━━━━━ RECORDS SHOWN
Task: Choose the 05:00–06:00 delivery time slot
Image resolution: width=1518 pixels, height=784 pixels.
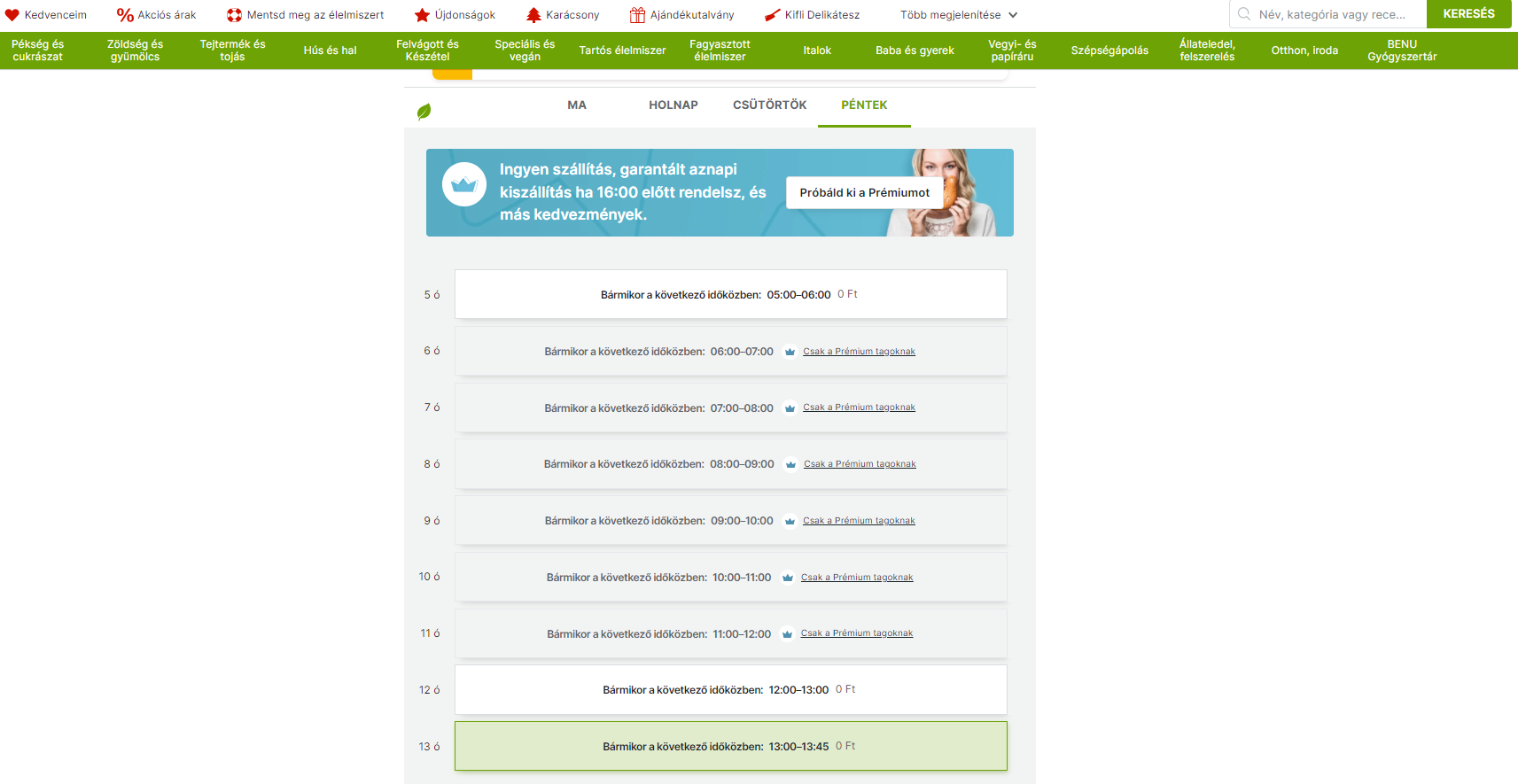Action: tap(730, 294)
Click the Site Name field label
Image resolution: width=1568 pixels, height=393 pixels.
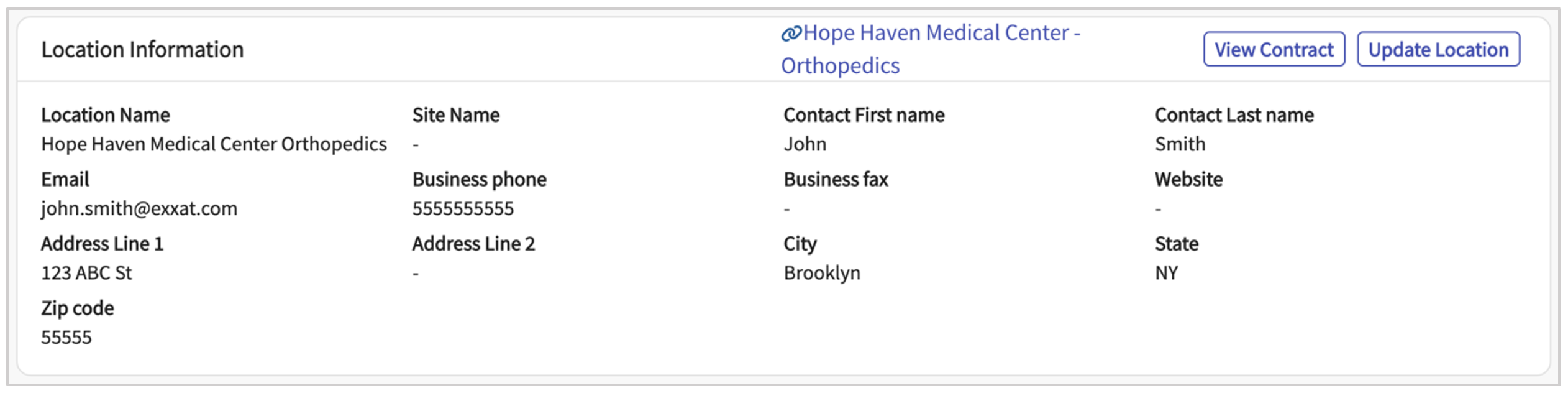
━━━━━━━━━━
WHAT IS EXPECTED. A verbatim copy of every entry above, with no pictures, is the expected output.

ANSWER FOR THE TASK.
Task: Choose the 05:00–06:00 delivery time slot
Image resolution: width=1518 pixels, height=784 pixels.
Action: tap(730, 294)
Click the Site Name field label
Image resolution: width=1568 pixels, height=393 pixels.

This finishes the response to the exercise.